Stored records
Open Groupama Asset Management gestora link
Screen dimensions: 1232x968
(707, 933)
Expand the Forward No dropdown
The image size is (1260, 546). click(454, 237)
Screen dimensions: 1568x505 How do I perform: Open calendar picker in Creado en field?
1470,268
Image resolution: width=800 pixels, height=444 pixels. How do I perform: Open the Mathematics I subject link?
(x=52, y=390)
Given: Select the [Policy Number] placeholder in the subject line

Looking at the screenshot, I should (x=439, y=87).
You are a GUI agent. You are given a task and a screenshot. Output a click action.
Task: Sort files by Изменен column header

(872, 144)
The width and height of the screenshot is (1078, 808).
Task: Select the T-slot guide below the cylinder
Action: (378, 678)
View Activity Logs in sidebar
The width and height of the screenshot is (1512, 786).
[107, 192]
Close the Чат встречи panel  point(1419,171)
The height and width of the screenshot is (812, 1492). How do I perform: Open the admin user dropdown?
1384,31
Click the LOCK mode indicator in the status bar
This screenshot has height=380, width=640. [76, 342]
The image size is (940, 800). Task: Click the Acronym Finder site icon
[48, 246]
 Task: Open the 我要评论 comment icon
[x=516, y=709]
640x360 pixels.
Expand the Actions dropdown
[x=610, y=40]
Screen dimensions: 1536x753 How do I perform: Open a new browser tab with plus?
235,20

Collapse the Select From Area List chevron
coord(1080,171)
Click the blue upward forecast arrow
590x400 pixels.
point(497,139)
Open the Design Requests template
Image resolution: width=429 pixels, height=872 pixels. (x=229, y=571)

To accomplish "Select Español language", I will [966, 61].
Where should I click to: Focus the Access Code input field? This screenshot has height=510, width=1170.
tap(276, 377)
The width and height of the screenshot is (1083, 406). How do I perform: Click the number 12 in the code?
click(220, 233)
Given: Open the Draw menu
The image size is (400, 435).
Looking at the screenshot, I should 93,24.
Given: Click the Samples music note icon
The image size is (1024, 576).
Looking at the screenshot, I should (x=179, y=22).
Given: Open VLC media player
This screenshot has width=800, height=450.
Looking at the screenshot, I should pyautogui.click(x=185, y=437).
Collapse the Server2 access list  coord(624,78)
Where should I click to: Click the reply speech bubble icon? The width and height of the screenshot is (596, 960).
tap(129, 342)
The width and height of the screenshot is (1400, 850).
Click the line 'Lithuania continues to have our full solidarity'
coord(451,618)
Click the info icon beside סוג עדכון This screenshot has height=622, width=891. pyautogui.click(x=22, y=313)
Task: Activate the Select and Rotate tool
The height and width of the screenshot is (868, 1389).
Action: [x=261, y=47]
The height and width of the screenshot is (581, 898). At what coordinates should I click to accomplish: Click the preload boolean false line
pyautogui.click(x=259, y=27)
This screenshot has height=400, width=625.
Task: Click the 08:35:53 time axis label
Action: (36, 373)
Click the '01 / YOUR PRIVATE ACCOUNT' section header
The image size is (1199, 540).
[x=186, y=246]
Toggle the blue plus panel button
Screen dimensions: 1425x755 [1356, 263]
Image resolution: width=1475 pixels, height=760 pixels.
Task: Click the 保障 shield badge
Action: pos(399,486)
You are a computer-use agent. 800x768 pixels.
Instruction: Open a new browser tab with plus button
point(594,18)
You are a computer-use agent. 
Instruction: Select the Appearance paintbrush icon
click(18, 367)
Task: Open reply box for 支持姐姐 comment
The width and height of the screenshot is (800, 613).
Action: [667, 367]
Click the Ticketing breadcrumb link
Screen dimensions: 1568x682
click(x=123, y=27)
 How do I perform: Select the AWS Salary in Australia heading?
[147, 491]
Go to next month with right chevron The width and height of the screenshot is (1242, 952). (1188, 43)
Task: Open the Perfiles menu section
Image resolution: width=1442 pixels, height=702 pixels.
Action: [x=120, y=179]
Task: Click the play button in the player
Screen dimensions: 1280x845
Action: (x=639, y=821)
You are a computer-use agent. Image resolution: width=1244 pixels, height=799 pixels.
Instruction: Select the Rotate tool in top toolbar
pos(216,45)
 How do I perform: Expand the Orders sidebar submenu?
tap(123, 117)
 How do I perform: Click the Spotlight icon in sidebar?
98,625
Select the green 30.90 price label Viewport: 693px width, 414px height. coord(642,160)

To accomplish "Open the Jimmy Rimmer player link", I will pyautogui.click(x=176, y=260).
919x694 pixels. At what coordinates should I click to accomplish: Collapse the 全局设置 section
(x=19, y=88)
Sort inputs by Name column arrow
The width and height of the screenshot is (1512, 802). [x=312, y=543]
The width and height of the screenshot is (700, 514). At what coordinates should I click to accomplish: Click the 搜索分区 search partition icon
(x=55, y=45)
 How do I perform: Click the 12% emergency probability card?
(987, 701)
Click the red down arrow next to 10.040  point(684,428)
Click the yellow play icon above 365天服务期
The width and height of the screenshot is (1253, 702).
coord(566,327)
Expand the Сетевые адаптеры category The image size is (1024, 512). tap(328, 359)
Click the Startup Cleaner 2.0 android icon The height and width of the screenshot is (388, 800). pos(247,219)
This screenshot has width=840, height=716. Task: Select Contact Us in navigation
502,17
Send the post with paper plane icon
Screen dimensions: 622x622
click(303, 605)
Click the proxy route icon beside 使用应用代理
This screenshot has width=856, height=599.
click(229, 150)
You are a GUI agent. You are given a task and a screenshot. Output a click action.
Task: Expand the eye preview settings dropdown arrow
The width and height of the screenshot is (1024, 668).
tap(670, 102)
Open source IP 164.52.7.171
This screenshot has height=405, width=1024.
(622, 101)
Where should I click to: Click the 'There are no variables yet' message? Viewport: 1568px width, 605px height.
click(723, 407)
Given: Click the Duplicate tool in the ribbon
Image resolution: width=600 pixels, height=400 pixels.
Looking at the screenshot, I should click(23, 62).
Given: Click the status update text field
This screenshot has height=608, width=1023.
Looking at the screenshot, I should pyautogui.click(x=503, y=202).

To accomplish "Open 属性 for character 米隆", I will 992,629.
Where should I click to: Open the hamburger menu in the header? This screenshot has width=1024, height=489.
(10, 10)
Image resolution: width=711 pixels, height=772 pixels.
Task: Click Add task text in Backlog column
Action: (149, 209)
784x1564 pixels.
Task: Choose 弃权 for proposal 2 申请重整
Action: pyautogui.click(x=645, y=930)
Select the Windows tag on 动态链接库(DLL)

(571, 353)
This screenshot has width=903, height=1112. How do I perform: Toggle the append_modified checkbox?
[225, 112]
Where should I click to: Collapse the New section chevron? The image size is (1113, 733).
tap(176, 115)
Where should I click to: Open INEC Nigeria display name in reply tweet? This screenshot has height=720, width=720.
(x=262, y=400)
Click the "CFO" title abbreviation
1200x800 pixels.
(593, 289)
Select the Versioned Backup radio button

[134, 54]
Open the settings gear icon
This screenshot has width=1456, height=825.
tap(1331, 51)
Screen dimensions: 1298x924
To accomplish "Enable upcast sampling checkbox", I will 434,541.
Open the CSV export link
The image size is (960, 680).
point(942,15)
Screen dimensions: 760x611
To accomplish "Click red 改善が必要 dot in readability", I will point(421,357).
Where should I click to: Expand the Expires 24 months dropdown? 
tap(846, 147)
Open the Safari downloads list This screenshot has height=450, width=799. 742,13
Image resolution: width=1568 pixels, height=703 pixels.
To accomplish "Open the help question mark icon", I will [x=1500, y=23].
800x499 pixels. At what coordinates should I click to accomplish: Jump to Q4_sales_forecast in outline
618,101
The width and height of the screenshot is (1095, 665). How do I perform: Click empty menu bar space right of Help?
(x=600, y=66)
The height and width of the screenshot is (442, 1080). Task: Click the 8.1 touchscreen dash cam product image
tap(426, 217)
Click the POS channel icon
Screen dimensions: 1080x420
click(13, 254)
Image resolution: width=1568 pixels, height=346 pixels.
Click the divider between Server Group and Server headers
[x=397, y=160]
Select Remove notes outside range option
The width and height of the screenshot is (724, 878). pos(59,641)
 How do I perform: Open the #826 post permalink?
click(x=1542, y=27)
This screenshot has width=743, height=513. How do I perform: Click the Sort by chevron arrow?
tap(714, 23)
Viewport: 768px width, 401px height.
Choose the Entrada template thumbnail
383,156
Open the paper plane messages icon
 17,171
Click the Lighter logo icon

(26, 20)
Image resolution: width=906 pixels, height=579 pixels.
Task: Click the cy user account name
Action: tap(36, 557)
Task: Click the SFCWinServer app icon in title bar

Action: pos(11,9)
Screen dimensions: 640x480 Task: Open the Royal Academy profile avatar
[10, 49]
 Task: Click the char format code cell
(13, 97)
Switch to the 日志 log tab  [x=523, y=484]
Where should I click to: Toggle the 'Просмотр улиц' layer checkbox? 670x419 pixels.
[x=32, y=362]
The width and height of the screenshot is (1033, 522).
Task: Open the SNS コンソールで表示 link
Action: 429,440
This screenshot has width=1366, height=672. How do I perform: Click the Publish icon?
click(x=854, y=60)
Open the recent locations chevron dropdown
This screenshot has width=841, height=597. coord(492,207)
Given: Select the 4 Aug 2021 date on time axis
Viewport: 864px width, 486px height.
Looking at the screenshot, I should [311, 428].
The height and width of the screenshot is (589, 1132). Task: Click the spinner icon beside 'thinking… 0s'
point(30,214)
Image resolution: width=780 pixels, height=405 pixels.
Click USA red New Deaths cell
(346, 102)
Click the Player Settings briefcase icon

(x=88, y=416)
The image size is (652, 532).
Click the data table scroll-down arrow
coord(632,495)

▶ **What needs to be done**:
Look over the entries for "will", then copy every line that includes that string.

▶ **Exercise solution**:
To accomplish "Select Español language", I will [966, 61].
To accomplish "Open the Jimmy Rimmer player link", I will pyautogui.click(x=176, y=260).
To accomplish "Open 属性 for character 米隆", I will 992,629.
To accomplish "Enable upcast sampling checkbox", I will 434,541.
To accomplish "Click red 改善が必要 dot in readability", I will point(421,357).
To accomplish "Open the help question mark icon", I will [x=1500, y=23].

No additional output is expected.